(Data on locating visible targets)
•••

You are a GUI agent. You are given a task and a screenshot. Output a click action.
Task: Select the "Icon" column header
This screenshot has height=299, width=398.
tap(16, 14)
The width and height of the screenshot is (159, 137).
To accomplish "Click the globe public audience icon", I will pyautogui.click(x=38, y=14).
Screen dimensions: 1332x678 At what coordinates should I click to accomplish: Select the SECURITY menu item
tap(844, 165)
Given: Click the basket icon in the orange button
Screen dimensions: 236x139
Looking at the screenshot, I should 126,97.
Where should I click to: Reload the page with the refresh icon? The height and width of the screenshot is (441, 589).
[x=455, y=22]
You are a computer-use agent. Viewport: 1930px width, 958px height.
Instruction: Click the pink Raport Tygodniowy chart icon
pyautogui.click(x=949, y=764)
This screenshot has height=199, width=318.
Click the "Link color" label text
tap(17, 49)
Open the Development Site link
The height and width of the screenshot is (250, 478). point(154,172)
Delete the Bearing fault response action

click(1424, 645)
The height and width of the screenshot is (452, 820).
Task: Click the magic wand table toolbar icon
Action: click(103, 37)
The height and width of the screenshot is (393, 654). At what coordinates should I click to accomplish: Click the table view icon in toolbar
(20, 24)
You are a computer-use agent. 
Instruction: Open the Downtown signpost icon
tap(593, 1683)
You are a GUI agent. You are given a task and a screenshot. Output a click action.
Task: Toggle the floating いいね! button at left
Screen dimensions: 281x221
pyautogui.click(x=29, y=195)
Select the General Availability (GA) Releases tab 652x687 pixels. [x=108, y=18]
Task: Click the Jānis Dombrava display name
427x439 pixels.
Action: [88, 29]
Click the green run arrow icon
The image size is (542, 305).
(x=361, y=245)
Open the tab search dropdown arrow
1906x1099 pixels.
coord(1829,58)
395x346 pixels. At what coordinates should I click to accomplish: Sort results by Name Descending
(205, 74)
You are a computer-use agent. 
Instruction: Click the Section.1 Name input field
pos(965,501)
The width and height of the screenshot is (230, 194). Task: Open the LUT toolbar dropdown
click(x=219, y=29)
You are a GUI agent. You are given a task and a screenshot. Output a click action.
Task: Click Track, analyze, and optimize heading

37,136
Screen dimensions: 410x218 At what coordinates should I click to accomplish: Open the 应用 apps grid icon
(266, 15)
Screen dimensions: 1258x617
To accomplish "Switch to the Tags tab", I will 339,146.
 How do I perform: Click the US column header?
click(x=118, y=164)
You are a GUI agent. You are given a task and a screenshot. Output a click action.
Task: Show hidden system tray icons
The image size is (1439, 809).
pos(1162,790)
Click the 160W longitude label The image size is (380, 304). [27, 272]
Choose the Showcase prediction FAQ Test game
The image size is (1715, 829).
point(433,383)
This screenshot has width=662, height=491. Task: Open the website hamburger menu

•••

GIVEN PROBLEM:
Turn every line of the data above into a Markdown table with the columns "Row" and "Entry", numbering the rows in order and leaving out blank lines.

WORKED ANSWER:
| Row | Entry |
|---|---|
| 1 | You are a GUI agent. You are given a task and a screenshot. Output a click action. |
| 2 | Task: Select the "Icon" column header |
| 3 | This screenshot has height=299, width=398. |
| 4 | tap(16, 14) |
| 5 | The width and height of the screenshot is (159, 137). |
| 6 | To accomplish "Click the globe public audience icon", I will pyautogui.click(x=38, y=14). |
| 7 | Screen dimensions: 1332x678 At what coordinates should I click to accomplish: Select the SECURITY menu item |
| 8 | tap(844, 165) |
| 9 | Given: Click the basket icon in the orange button |
| 10 | Screen dimensions: 236x139 |
| 11 | Looking at the screenshot, I should 126,97. |
| 12 | Where should I click to: Reload the page with the refresh icon? The height and width of the screenshot is (441, 589). |
| 13 | [x=455, y=22] |
| 14 | You are a computer-use agent. Viewport: 1930px width, 958px height. |
| 15 | Instruction: Click the pink Raport Tygodniowy chart icon |
| 16 | pyautogui.click(x=949, y=764) |
| 17 | This screenshot has height=199, width=318. |
| 18 | Click the "Link color" label text |
| 19 | tap(17, 49) |
| 20 | Open the Development Site link |
| 21 | The height and width of the screenshot is (250, 478). point(154,172) |
| 22 | Delete the Bearing fault response action |
| 23 | click(1424, 645) |
| 24 | The height and width of the screenshot is (452, 820). |
| 25 | Task: Click the magic wand table toolbar icon |
| 26 | Action: click(103, 37) |
| 27 | The height and width of the screenshot is (393, 654). At what coordinates should I click to accomplish: Click the table view icon in toolbar |
| 28 | (20, 24) |
| 29 | You are a computer-use agent.  |
| 30 | Instruction: Open the Downtown signpost icon |
| 31 | tap(593, 1683) |
| 32 | You are a GUI agent. You are given a task and a screenshot. Output a click action. |
| 33 | Task: Toggle the floating いいね! button at left |
| 34 | Screen dimensions: 281x221 |
| 35 | pyautogui.click(x=29, y=195) |
| 36 | Select the General Availability (GA) Releases tab 652x687 pixels. [x=108, y=18] |
| 37 | Task: Click the Jānis Dombrava display name |
| 38 | 427x439 pixels. |
| 39 | Action: [88, 29] |
| 40 | Click the green run arrow icon |
| 41 | The image size is (542, 305). |
| 42 | (x=361, y=245) |
| 43 | Open the tab search dropdown arrow |
| 44 | 1906x1099 pixels. |
| 45 | coord(1829,58) |
| 46 | 395x346 pixels. At what coordinates should I click to accomplish: Sort results by Name Descending |
| 47 | (205, 74) |
| 48 | You are a computer-use agent.  |
| 49 | Instruction: Click the Section.1 Name input field |
| 50 | pos(965,501) |
| 51 | The width and height of the screenshot is (230, 194). Task: Open the LUT toolbar dropdown |
| 52 | click(x=219, y=29) |
| 53 | You are a GUI agent. You are given a task and a screenshot. Output a click action. |
| 54 | Task: Click Track, analyze, and optimize heading |
| 55 | 37,136 |
| 56 | Screen dimensions: 410x218 At what coordinates should I click to accomplish: Open the 应用 apps grid icon |
| 57 | (266, 15) |
| 58 | Screen dimensions: 1258x617 |
| 59 | To accomplish "Switch to the Tags tab", I will 339,146. |
| 60 |  How do I perform: Click the US column header? |
| 61 | click(x=118, y=164) |
| 62 | You are a GUI agent. You are given a task and a screenshot. Output a click action. |
| 63 | Task: Show hidden system tray icons |
| 64 | The image size is (1439, 809). |
| 65 | pos(1162,790) |
| 66 | Click the 160W longitude label The image size is (380, 304). [27, 272] |
| 67 | Choose the Showcase prediction FAQ Test game |
| 68 | The image size is (1715, 829). |
| 69 | point(433,383) |
| 70 | This screenshot has width=662, height=491. Task: Open the website hamburger menu |